We had only one TV, and it was in the kitchen. We didn’t have a den, and Mom didn’t want us ruining the good living room furniture by sitting on it all the time. I never did quite figure that one out. But due to her cautious nature, our furniture lasted a long time, and due to Dad’s handyman skills, so did our TV. In the olden days, TV sets were huge things with innards filled with vacuum tubes instead of circuit boards. Most local stores, including the supermarket, had a stock of replacement tubes and a tester. When something went wrong with the TV, we didn’t toss it out and get a new one. Instead, Dad took the suspect tubes to town, tested them, and bought new ones as needed. When all else failed, we called the TV repairman. We only considered replacing the TV when the picture tube went out.
We refilled writing pens with ink instead of buying a new pen, and we replaced the razor blades in a razor instead of throwing away the whole razor.
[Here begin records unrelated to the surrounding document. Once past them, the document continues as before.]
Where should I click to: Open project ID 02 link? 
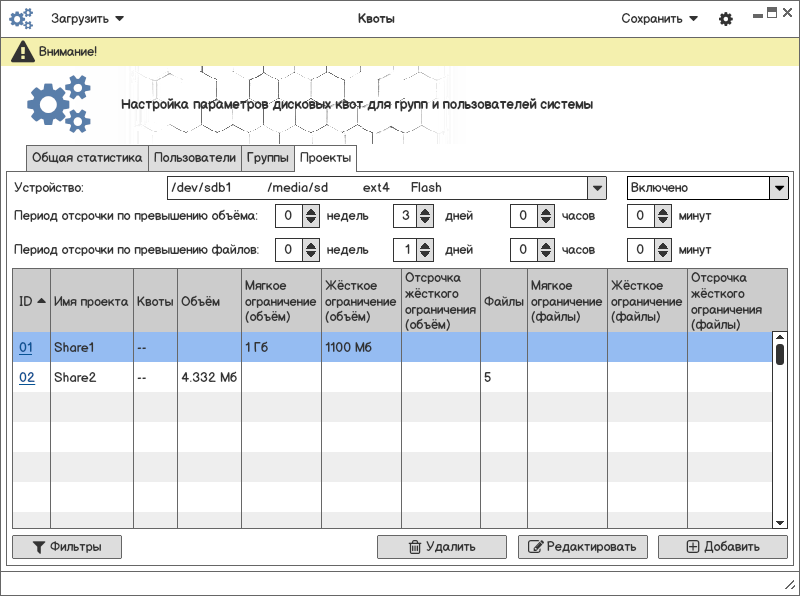coord(27,377)
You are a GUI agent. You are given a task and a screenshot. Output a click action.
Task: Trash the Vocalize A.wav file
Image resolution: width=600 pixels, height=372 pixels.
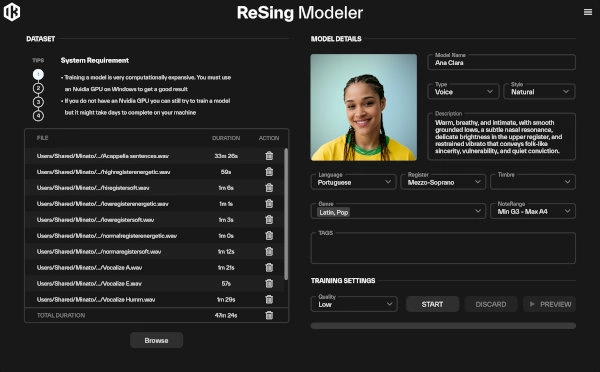269,268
Speaking of disposables, let’s talk cleaning supplies. Instead of disposable wipes, we cleaned with rags, usually recycled pieces of towels that had worn too thin. When we finished, we washed the rags and used them again. Instead of a dozen specialized aerosol cleaners, we used a pump spray bottle of glass cleaner, a can of powdered scrubbing cleanser, and a bottle of liquid bleach or pine cleaner poured in a bucket of water.
Back then, people took the streetcar or a bus, and kids rode their bikes to school or walked instead of turning their moms into a 24-hour taxi service.
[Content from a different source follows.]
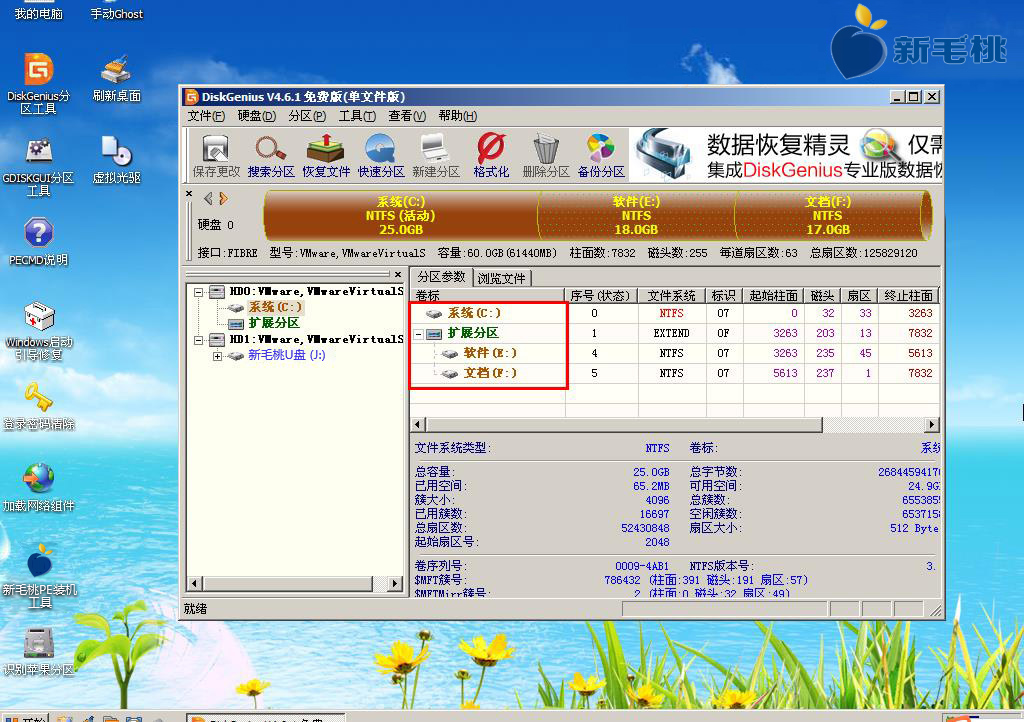
Task: Open the 硬盘(D) menu
Action: coord(257,116)
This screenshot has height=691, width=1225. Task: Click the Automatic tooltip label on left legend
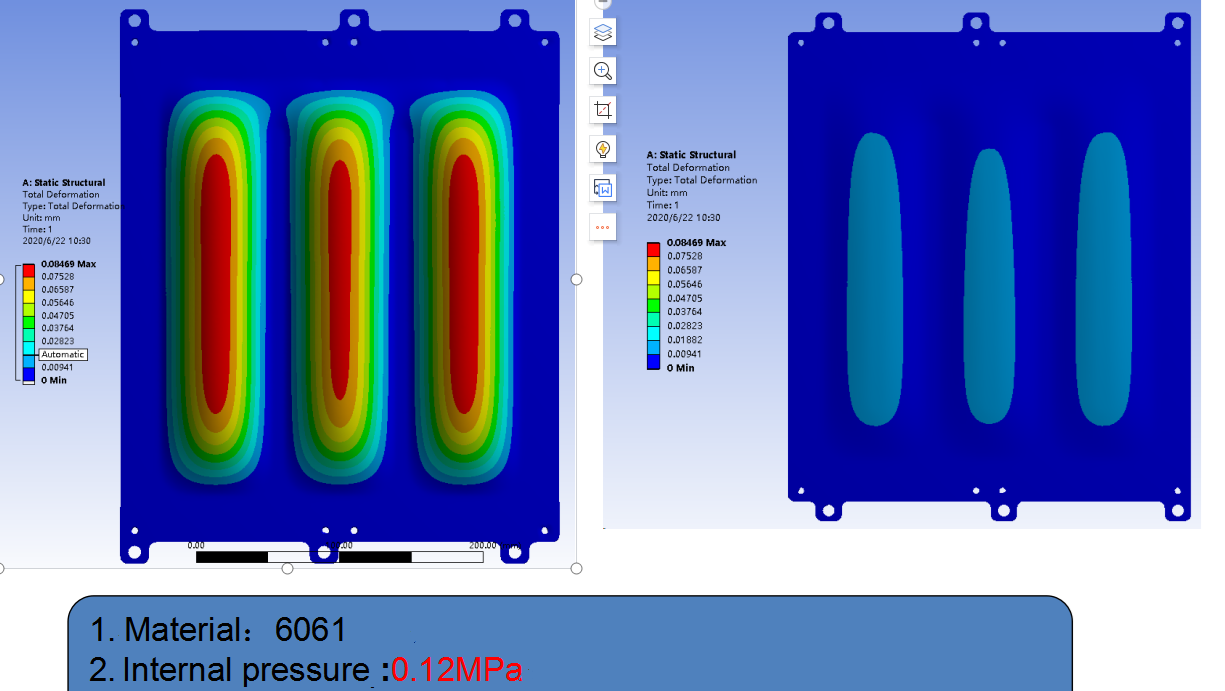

Most of the kids I went to school with were long and lean, all elbows and knees, from riding their bikes or running over to a friend’s house to play. Most families had one car, so there was lots of car pooling even before the advent of HOV lanes. To get to my first office job in downtown Dallas, I rode in a car with five other women.
We had one electrical outlet in a room, not an entire bank of sockets to power a dozen appliances. And we didn’t need a computerized gadget to receive a signal beamed from satellites 2,000 miles out in space in order to find the nearest pizza joint.
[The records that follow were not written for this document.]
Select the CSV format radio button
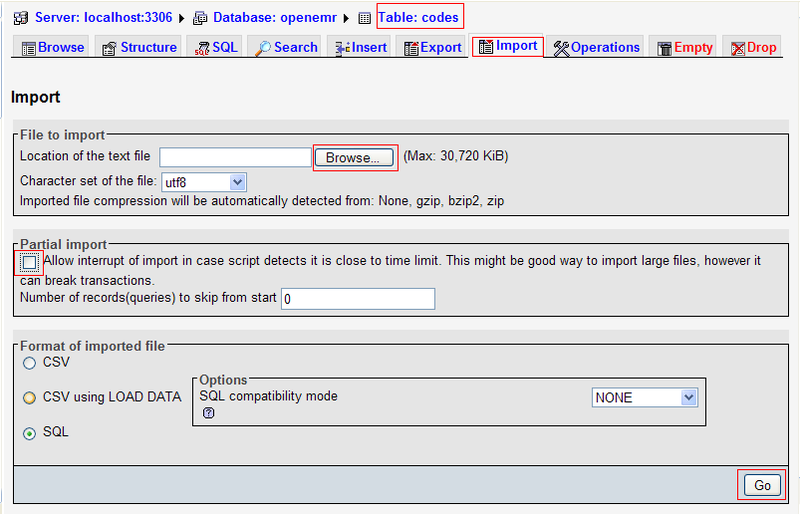Screen dimensions: 800x514 point(29,362)
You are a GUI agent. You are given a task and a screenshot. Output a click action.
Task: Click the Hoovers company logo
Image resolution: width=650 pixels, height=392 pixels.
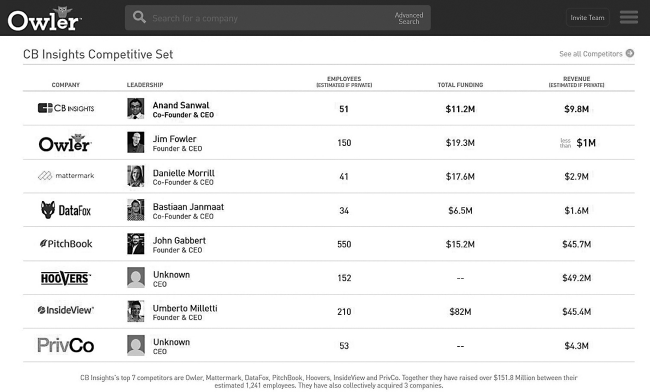coord(66,278)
Nobody except the largest companies had a computer, and most families had one phone. If your parents needed to reach you at school, they called the office. If you needed to call home from school, you went to the office. If you needed to call someone while you were out shopping, you used a pay phone. If you couldn’t find a phone, you waited until you got home. And if you needed to find the nearest pizza joint, you looked in the Yellow Pages.
That’s enough of an environmental stroll down memory lane. It’s easy to look at a situation and jump to conclusions or generalizations, but there’s plenty of waste and conspicuous consumerism to go around. Before you yield to the temptation to criticize someone, whether they’re young or old, take a look in your own trash can, at your own electric bill, at your own consumer practices. To paraphrase Matthew 7:3, why worry about what kind of grocery bags your friend uses when your own “green” things aren’t in order.